Extrait à lire →
::::::::::

À la suite de l’adoption, en décembre 2015, de la résolution de Punta Cana qui rappelle le rôle de la douane dans la lutte contre le terrorisme, l’OMD a lancé son Programme sur la sécurité qui se centre sur cinq domaines de travail : le contrôle des passagers, la lutte contre le trafic de produits chimiques et de composants pouvant être utilisés pour la fabrication d’engins explosifs improvisés (EEI), le contrôle des échanges de nature stratégique, la lutte contre le trafic d’armes légères et de petit calibre (ALPC) et le financement du terrorisme.

Les travaux ont bien avancé dans certains de ces domaines, comme au niveau du Programme Global Shield auquel plusieurs résolutions des Nations Unies font référence, encourageant les États à y apporter leur soutien, ou encore au niveau du Programme sur l’application des contrôles aux échanges de nature stratégique, focalisé sur la prévention du trafic illicite de produits stratégiques (armes de destruction massive, conventionnelles et articles connexes).

L’OMD compte désormais deux projets régionaux qui visent à renforcer les capacités des administrations douanières dans la lutte contre les déplacements liés au terrorisme et contre les trafics. Tous deux bénéficient du soutien financier du gouvernement du Japon : le Projet sur la sécurité dans la région Asie Pacifique, qui a commencé en mars 2017 et dont les activités tournent à plein régime, et le Projet sur la sécurité dans la région d’Afrique occidentale et centrale qui a débuté en avril 2018.

::::::::::

Données fournies →
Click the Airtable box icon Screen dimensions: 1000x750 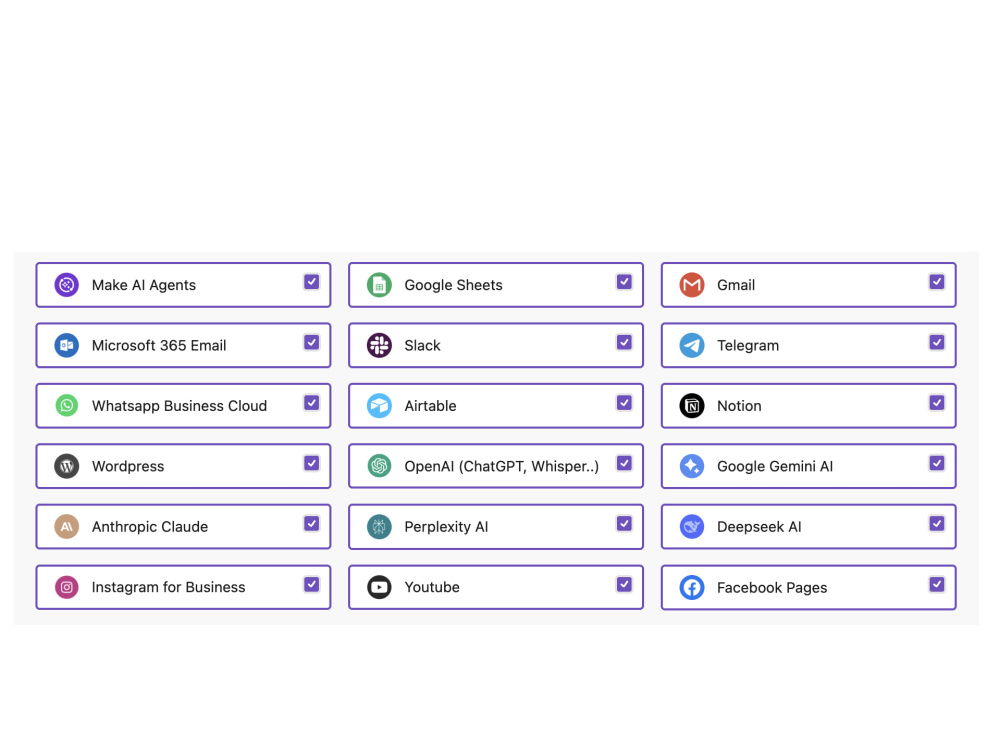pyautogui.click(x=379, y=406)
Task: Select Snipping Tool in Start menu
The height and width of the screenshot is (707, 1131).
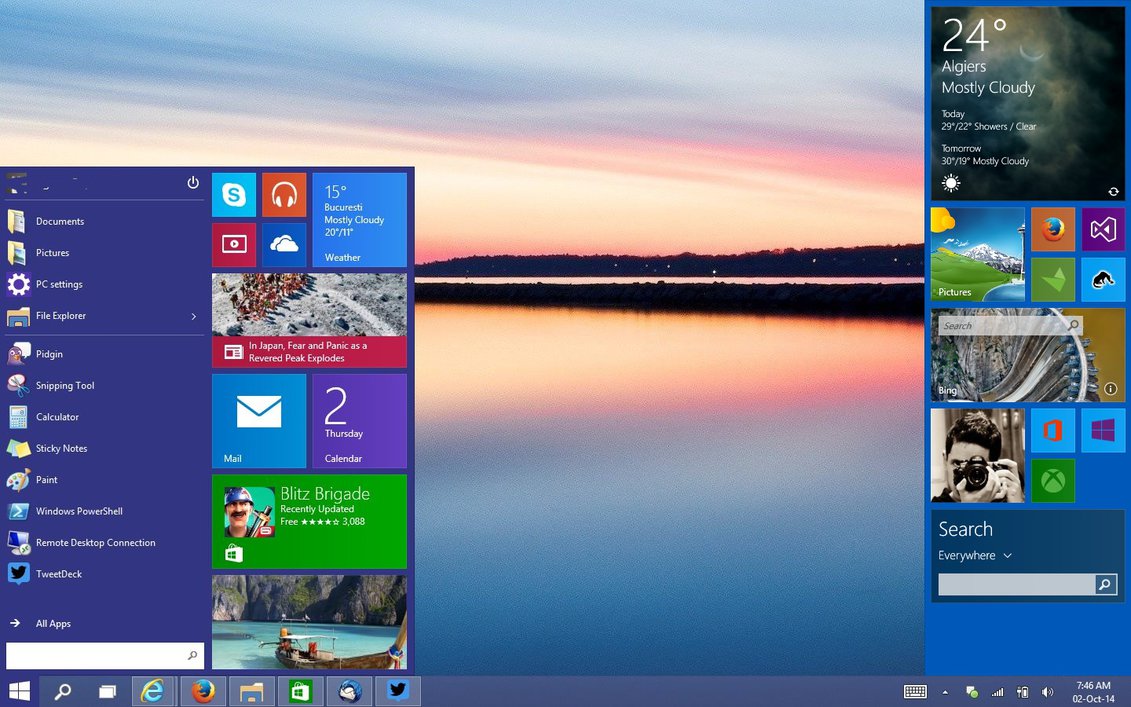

::::::::::

Vos consignes →
Répondez brièvement à ces questions sur l'extrait à lire :
(a) En quel mois et quelle année la résolution de Punta Cana a-t-elle été adoptée ?
(b) Quel gouvernement apporte son soutien financier aux deux projets régionaux de l'OMD ?
(c) Quand le Projet sur la sécurité dans la région d'Afrique occidentale et centrale a-t-il débuté ?

Résultat attendu →
(a) En décembre 2015.
(b) Le gouvernement du Japon.
(c) En avril 2018.